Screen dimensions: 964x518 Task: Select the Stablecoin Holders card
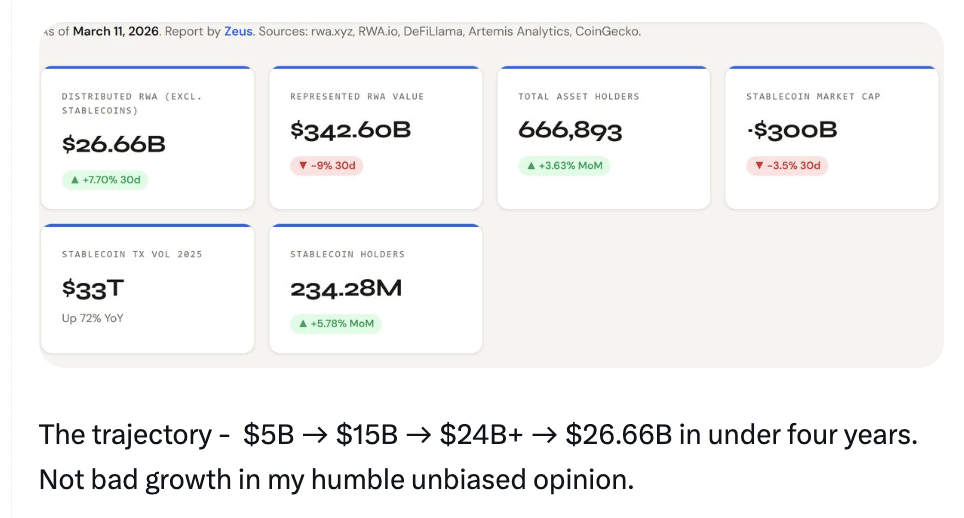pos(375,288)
########
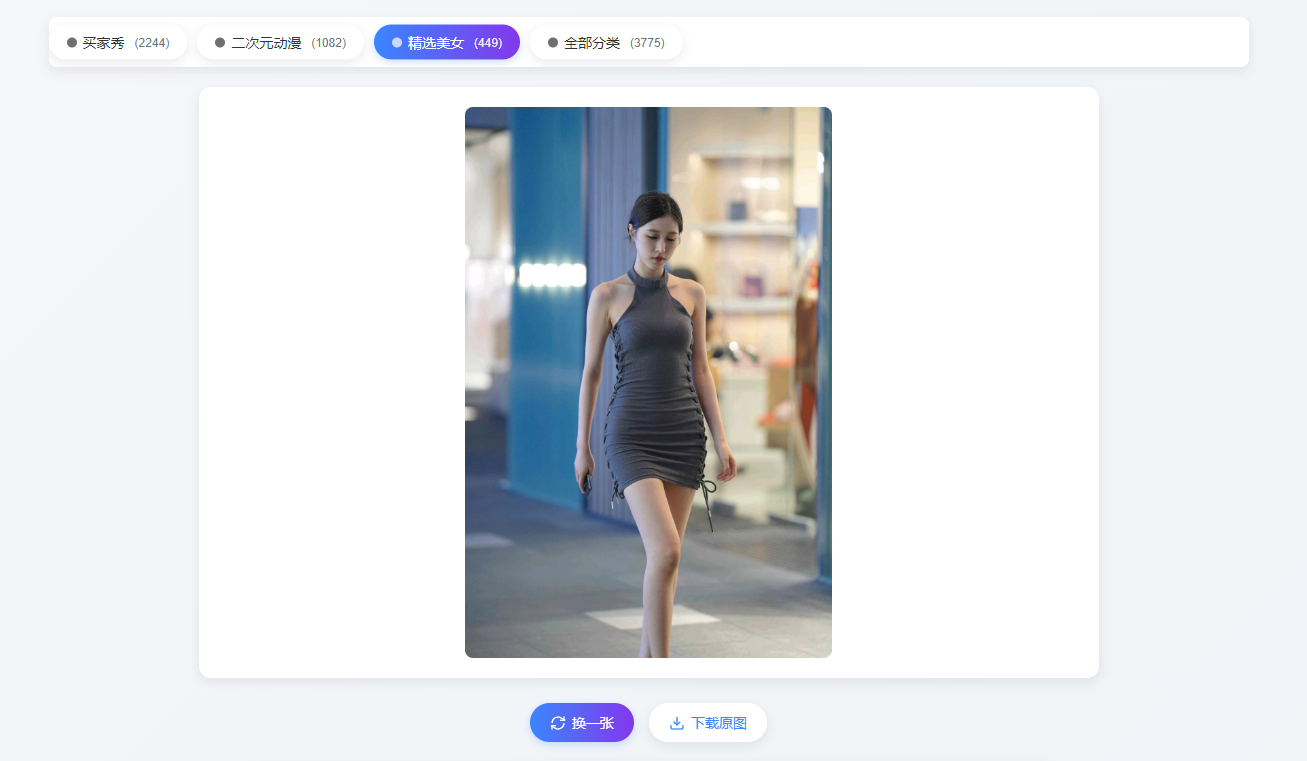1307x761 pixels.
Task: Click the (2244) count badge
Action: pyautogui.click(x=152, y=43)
########
## WHAT IS REQUIRED
Rewrite the data from the line containing "Screen dimensions: 964x518" through the line containing "pos(375,288)", with "card" replaced by "panel" and nothing else changed. Omit the pictures.

## FINISHED TASK
Screen dimensions: 964x518 Task: Select the Stablecoin Holders panel
pos(375,288)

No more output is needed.